La prime de risque sur les entreprises s’envole malgré leur confortable situation financière
France Télécom et EDF l’ont encore appris à leurs dépens. Verser un dividende régulier et conséquent n’immunise pas nécessairement contre une nervosité et une volatilité extrêmes des marchés financiers. Hier, les actions de l’opérateur de télécommunications et du producteur d’électricité ont essuyé les deux plus fortes baisses du CAC 40: - 4,81% pour EDF à 20,98 euros et -2,23% pour France Télécom à 12,90 euros. Du fait du profil réputé défensif de leurs activités et donc défavorable dans les phases de reprise du marché, le rebond de l’indice de la Bourse de Paris (+1,63% à 3.176,19 poins), après 11 séances de baisse consécutives, ne leur était pas légitimement favorable. Mais leur qualité défensive n’a finalement que peu joué ces derniers jours. Depuis le 1er août, et l’accélération de la crise, le cours d’EDF a par exemple chuté de 17,7% quand le CAC 40 abandonnait un peu moins de 12%. Celui de France Télécom en revanche n’a perdu «que» 8,67%.
En plus de faire chuter tous les indices boursiers, le tumulte sur le marché de la dette souveraine a également provoqué une flambée de la prime de risque de toutes les entreprises, sans distinction. Les credit defaut swaps (CDS), les contrats qui permettent de se protéger contre le risque de défaut d’une société, se sont envolés. L’indice Markit iTraxx Europe, qui mesure le coût du risque de 40 émetteurs européens, est monté à 603 points hier, contre 450 début juillet et une moyenne de 427 au cours des cinq derniers mois. Le CDS de France Télécom, pourtant détenu à 25% par l’Etat français, est repassé au-dessus de 115, au niveau de 2008, en pleine crise Lehman Brothers.

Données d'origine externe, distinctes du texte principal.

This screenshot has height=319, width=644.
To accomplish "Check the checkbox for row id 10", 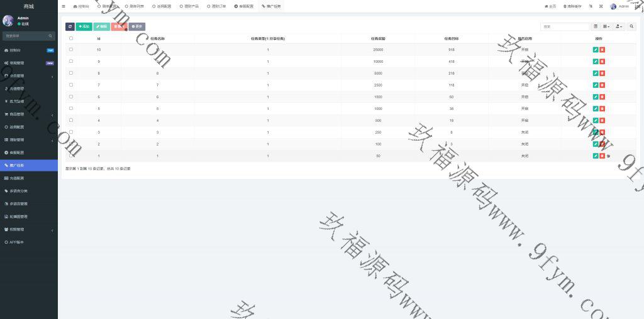I will 71,49.
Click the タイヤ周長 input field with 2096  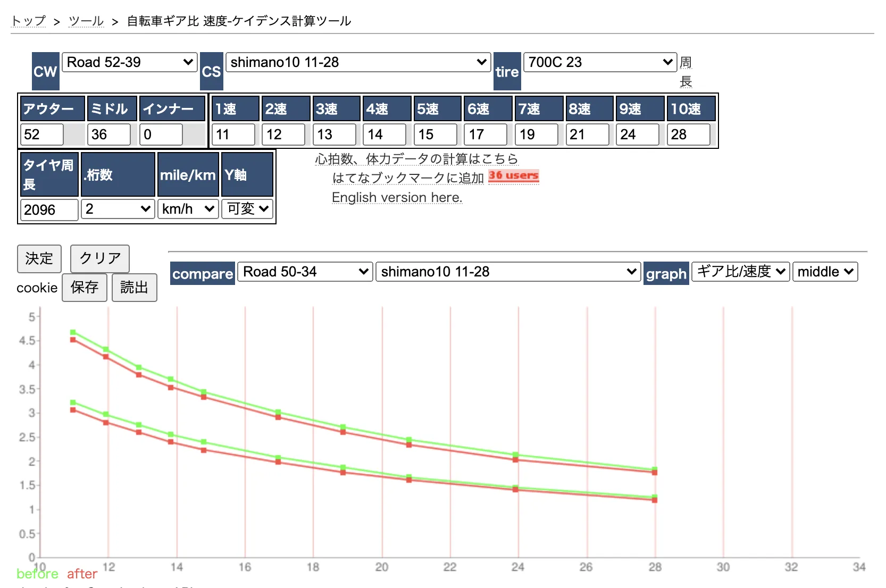coord(49,210)
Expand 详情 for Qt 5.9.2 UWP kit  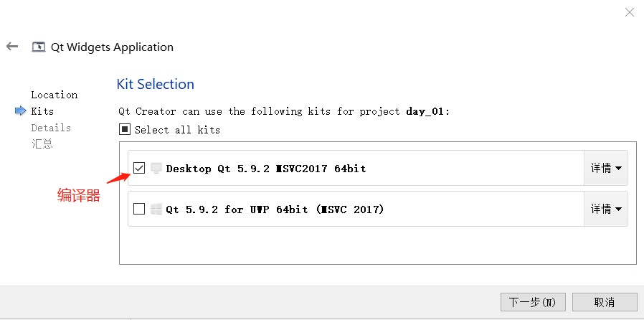pos(605,210)
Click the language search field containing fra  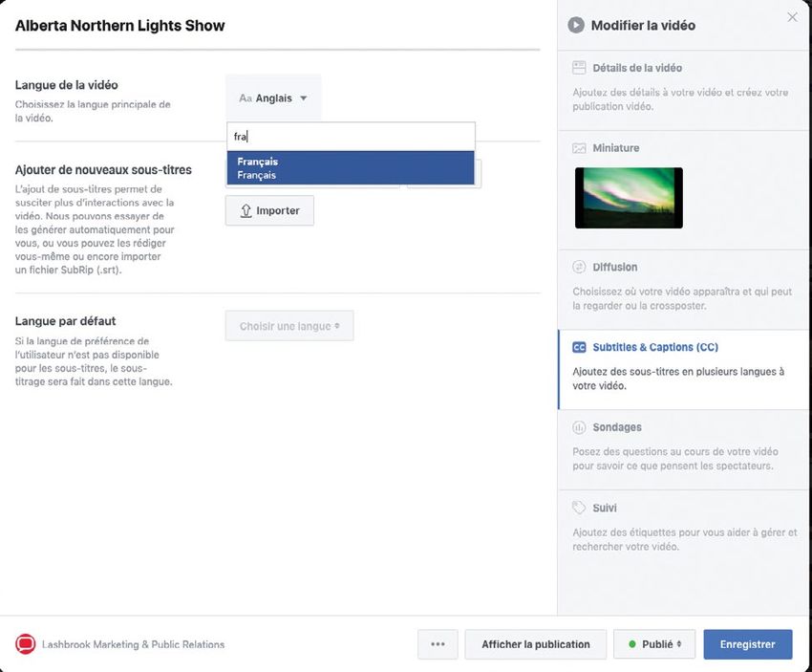pos(350,137)
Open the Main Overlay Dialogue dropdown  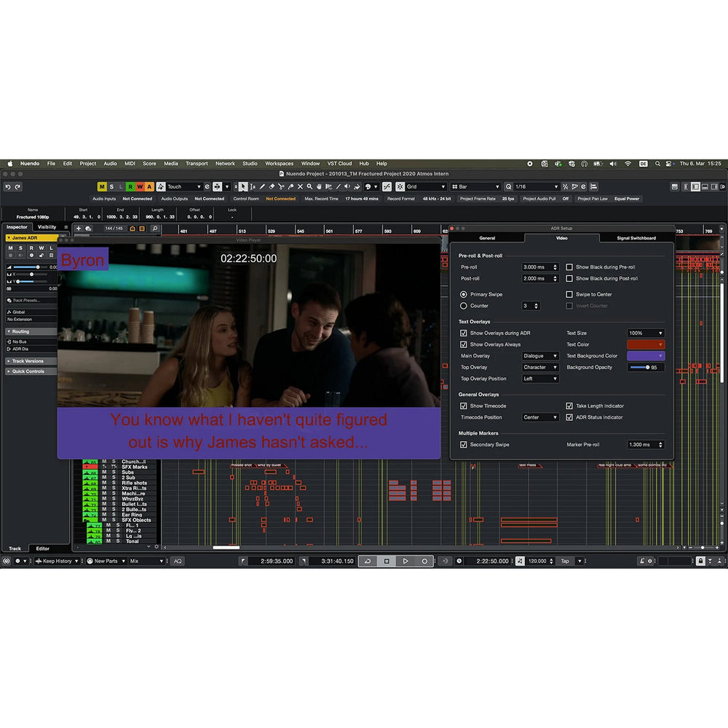540,356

Pourtant, à la différence de plusieurs Etats, la plupart des grands groupes mondiaux sont à l’abri du besoin, bien plus qu’en 2008, année au cours de laquelle plusieurs émetteurs s’étaient retrouvés confrontés à des difficultés de financement et de liquidité. Or, selon les chiffres de S&P, après dix trimestres consécutifs de croissance, les entreprises du S&P 500 ont amassé dans leurs caisses plus de 963 milliards de dollars de trésorerie, soit 58% de plus que fin 2007, avant la chute de la banque américaine. Plus de 160 entreprises du S&P 500 offrent des rendements supérieurs à 10%.